Actions to take »
• a. In the bank contracts post, what was the term of the Bloggs' mortgage?
• b. Write a continuation of the bank contracts post, starting right after its final sentence.

Text section »
-- start --
Does anyone
know why the banks seem to be able to vary standard financial contracts at
their absolute discretion yet deny borrowers the same rights? This includes the
ability to cancel any contract at will - for no given reason.
I always
thought that a contract was a binding agreement on both parties to continue
with that agreement until the terms of the contract naturally expired either
through time or some other form of completion - a mutual obligation. In this
way each party could rely on whatever benefit they subsumed from the contract
and each other.
For example,
Mr and Mrs Bloggs bought a home with a 20 year mortgage calculated to enable
them to pay off the house and live comfortably.
The bank benefited from fees and interest - as clearly defined within
the contract. At some point the bank arbitrarily changed its lending policy and
decided to call the Blogg’s loan without reason. Nothing to do with the Bloggs and their loan
performance - just a new policy by the bank.
The Bloggs couldn’t refinance and
had to sell their home in a depressed market and lost a great deal of money
whilst the bank got all its interest and termination fees. Perhaps unjust enrichment?
Justice? I don’t think so and it brings up a number of
questions.
If a party
to a contract has the ability to cancel a contract at will, was there a
contract in the first place? I thought a contract was something which both
parties could rely on for some mutual benefit for the natural life of that
contract. If one party can vary the terms of the contract or ‘change the
agreement’ at will then surely there was no ‘agreement’ in the first place?
-- end --
Lines of data »
-- start --
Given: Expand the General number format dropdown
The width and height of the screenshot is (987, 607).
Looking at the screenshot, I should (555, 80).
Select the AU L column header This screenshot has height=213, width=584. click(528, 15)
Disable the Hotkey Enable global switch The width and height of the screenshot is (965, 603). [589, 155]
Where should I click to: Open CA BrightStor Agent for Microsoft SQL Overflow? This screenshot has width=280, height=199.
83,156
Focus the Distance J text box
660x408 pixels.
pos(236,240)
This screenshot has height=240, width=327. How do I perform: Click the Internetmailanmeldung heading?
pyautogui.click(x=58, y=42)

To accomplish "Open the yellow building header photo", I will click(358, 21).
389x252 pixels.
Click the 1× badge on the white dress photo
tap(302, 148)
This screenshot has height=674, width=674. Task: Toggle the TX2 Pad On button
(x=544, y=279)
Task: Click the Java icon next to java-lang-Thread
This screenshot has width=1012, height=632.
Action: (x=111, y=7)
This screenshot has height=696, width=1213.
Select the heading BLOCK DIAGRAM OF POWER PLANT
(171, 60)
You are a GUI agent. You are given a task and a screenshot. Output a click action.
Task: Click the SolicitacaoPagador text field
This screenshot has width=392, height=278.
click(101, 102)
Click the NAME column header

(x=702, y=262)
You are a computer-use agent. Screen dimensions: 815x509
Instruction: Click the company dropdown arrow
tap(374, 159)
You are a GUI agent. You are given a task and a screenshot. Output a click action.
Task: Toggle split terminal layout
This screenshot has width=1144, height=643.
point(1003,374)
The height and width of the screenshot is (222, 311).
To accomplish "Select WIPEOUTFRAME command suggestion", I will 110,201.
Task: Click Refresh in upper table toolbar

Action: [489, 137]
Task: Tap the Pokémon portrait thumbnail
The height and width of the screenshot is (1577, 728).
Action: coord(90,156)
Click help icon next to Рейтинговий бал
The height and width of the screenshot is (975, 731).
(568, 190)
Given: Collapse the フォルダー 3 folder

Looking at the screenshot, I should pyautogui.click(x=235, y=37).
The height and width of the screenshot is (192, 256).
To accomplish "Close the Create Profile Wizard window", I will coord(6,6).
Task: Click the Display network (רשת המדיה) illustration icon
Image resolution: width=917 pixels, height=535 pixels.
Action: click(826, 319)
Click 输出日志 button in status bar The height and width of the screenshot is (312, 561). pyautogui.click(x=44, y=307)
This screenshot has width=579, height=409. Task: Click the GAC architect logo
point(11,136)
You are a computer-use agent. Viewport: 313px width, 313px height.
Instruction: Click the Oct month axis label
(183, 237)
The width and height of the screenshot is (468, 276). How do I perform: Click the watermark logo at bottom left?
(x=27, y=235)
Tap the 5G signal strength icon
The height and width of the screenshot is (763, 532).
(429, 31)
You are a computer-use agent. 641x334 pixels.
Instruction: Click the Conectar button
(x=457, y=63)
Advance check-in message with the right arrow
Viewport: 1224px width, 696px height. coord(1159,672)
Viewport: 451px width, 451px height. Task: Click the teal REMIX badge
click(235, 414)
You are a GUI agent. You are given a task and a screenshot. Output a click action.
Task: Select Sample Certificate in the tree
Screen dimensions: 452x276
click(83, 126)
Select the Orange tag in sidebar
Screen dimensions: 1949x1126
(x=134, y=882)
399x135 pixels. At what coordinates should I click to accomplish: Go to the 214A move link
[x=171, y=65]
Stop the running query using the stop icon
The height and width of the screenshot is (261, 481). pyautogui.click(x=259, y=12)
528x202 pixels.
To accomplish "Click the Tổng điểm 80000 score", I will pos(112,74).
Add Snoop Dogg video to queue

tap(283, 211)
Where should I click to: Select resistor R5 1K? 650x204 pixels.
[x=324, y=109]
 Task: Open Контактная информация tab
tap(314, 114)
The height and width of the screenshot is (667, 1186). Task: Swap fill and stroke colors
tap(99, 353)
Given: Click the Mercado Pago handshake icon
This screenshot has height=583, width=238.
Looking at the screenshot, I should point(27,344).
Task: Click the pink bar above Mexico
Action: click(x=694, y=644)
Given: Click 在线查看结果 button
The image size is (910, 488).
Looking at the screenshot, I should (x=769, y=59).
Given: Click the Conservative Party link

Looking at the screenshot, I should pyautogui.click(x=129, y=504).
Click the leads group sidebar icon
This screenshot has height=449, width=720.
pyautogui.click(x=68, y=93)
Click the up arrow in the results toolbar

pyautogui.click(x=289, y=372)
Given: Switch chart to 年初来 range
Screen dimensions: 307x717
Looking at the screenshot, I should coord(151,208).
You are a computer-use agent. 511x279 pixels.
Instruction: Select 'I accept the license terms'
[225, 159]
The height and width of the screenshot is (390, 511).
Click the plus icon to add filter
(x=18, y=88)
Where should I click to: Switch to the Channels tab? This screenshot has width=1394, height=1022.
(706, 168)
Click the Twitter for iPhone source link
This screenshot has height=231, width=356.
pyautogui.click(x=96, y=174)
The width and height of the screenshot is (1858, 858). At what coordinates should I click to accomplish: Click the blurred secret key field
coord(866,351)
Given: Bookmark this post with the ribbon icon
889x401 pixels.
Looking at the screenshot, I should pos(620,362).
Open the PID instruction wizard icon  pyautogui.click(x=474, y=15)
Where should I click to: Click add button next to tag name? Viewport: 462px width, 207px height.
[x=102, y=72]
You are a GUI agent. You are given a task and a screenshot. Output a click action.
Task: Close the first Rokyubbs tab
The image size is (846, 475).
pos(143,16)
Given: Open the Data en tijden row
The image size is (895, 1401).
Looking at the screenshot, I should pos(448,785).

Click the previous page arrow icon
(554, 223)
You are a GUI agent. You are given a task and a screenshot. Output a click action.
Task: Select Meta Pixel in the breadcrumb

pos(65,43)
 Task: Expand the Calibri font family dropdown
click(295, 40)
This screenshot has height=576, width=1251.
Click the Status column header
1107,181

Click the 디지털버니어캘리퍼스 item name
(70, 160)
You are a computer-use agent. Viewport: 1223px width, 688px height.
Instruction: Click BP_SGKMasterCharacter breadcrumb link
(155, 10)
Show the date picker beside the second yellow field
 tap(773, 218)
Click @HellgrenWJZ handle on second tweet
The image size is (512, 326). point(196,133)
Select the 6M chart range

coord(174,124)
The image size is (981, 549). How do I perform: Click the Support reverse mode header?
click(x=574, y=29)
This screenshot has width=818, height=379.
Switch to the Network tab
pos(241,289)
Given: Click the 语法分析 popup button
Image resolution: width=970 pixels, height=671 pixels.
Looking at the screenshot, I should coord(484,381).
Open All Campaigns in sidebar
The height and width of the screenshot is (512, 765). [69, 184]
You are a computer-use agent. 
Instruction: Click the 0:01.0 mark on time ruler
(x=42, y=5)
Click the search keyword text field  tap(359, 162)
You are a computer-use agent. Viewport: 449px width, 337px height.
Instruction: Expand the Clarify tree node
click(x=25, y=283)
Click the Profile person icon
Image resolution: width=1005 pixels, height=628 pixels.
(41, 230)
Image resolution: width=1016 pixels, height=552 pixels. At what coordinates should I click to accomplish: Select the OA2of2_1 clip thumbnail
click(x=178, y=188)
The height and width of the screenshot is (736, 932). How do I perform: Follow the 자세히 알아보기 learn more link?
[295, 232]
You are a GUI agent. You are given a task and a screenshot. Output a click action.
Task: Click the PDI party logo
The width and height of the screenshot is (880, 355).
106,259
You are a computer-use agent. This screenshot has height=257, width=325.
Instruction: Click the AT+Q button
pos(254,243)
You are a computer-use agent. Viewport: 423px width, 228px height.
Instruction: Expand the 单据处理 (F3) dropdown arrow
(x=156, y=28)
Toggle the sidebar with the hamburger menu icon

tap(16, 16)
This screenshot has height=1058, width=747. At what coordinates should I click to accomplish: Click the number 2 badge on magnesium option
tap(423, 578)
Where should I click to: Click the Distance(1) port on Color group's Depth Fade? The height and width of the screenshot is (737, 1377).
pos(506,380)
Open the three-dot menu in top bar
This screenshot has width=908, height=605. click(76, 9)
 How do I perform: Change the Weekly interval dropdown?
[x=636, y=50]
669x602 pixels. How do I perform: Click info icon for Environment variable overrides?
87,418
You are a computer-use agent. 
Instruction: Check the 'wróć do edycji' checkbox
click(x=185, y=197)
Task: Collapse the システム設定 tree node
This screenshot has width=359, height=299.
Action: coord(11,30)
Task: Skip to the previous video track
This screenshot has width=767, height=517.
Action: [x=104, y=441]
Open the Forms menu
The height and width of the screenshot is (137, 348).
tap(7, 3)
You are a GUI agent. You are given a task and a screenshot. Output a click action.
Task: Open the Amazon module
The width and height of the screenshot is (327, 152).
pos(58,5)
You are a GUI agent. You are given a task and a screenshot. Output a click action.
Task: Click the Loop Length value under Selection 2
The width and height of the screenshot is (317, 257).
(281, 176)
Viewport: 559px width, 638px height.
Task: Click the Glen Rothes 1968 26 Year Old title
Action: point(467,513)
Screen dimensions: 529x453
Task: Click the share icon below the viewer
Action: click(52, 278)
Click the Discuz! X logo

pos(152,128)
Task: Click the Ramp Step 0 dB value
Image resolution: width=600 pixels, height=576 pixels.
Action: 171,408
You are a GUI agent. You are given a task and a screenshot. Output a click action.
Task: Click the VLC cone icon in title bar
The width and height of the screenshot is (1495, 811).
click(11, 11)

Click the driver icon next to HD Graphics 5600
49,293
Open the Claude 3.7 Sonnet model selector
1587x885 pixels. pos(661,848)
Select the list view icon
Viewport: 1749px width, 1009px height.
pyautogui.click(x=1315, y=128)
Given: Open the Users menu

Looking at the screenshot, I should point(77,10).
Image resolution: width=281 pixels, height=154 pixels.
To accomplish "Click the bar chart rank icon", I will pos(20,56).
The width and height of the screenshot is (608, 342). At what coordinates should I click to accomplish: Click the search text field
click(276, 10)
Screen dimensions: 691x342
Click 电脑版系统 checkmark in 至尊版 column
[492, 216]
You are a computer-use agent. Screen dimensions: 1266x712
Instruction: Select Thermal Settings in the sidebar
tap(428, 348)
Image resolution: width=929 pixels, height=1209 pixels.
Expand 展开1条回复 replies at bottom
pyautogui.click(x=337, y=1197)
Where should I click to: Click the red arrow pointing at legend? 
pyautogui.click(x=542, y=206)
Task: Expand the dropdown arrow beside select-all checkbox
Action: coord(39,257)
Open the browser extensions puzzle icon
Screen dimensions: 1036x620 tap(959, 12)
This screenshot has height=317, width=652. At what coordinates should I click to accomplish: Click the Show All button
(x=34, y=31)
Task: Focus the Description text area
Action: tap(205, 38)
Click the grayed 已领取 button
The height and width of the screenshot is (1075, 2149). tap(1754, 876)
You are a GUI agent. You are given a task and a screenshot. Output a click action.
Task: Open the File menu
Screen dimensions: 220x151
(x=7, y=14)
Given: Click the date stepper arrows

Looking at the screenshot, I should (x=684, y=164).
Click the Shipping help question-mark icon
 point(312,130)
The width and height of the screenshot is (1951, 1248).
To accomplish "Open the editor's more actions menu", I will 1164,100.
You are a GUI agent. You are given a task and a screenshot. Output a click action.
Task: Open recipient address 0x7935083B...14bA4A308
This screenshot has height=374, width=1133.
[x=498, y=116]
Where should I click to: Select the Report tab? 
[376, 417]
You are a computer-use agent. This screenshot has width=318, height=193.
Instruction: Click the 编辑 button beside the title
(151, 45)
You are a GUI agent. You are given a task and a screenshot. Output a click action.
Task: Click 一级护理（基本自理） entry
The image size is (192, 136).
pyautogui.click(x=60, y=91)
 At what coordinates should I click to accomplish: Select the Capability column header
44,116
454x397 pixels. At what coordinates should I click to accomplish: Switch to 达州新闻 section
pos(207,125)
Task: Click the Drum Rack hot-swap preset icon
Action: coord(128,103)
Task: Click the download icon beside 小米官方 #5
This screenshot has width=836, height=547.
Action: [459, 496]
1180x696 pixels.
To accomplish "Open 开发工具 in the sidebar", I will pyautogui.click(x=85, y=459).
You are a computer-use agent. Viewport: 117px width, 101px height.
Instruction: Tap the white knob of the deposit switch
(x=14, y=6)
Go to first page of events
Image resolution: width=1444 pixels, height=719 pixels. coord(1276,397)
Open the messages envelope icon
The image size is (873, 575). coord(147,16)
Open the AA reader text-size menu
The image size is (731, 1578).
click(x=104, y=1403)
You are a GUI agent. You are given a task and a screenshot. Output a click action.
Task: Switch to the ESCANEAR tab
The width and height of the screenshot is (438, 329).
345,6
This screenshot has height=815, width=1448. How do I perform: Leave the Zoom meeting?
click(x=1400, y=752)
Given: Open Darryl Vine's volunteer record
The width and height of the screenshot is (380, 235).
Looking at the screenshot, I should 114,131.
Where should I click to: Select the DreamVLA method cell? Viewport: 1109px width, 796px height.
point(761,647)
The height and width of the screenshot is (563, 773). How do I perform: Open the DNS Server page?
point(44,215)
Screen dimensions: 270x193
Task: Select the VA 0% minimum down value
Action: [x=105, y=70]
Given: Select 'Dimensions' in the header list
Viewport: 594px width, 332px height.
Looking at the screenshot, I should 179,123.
-- end --
Response list »
• a. 20 years

• b.
This is obviously
a nonsense yet all banks include ‘terminate at will’ clauses into their
standard form contracts whilst ignoring the whole concept of expectation
damages or damages wrought by breach of contract in that the injured party I thought
had a right to ‘expect’ a contract to go full term and if that is truncated by
the other party then they are entitled to expect damages equivalent to the benefit
they would have received if the contract had gone the agreed distance?
Secondly, as
far as I understand it, there are many provisions in many acts which
specifically preclude the alleged rights of banks to unilaterally and
unconscionably vary contracted terms including S12BH (1)b of the ASIC Act. It
seems the law is clear so how come the banks can and do ignore those legislated
provisions?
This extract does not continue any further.